Si tratta però di sporadiche iniziative locali che non rientrano
in una logica più generale di programmazione che, se validamente
posta in essere, avrebbe potuto fornire un significativo impulso ai poli
produttivi italiani. Tali innovazioni di policy rappresentano, quindi,
delle esperienze isolate. Inoltre le politiche di incentivazione sinora
adottate (quali ad es. la l. 488/92) - sebbene abbiano previsto punteggi
speciali per le imprese operanti nel distretto - non hanno però fornito
impulso alla creazione di sinergie e di promozione dell'attività di
ricerca e sviluppo.
Conclusioni
Sicuramente i distretti hanno rappresentato e rappresentano una potenzialità del
territorio ma, ad oggi, la dimensione media delle attività industriali è ancora
fortemente sbilanciata a favore della piccola e piccolissima impresa, mentre
scarso ruolo è stato riservato alle medie-imprese pilota. Ciò è tanto
più vero nei settori tradizionali che caratterizzano le produzioni
meridionali. Occorre inoltre rendere più evidente che, soprattutto
nel Mezzogiorno, la struttura aziendale delle imprese è ben più complessa
di quanto si pensi e che le aziende operano spesso a rete integrata "sommersa".
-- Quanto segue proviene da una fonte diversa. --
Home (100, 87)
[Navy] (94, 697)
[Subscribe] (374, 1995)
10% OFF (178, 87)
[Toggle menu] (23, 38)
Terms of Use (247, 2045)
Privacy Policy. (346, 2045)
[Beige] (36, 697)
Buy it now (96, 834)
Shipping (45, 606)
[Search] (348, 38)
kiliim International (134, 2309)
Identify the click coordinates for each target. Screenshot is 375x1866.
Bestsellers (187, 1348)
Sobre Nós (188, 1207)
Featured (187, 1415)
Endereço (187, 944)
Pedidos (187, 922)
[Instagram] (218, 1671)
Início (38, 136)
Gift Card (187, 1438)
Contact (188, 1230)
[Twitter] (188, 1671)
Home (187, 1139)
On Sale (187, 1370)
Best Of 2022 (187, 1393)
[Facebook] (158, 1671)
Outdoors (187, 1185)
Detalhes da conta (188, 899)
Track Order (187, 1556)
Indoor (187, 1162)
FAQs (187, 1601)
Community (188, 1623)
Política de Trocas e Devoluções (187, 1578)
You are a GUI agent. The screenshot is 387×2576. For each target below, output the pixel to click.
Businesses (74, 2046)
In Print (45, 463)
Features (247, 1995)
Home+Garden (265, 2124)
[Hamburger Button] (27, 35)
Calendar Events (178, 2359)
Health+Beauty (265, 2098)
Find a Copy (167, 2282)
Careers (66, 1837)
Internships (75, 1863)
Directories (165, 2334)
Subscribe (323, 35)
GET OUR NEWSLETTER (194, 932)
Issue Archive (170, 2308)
I nuovi scenari economici modificano gli equilibri interni al distretto,
e le strategie di policy delle medie grandi imprese puntano, non supportate
all'interno del Paese, a delocalizzare. Tale fenomeno assume nel caso dell'esistenza
di reti sommerse un rilievo ancora più preoccupante perché la
media impresa trova satelliti, non nel territorio di origine, ma "all'estero".
Le politiche regionali - benchè attraverso l'impiego di vari strumenti
quali PIT e POR siano intervenuti sulla materia - dovrebbero maggiormente
puntare a generare un processo di coesione interna e prevedere azioni per
incentivare gli agenti coinvolti a instaurare collaborazioni di ricerca
a livello non solo intra-distrettuale, ma anche internazionale.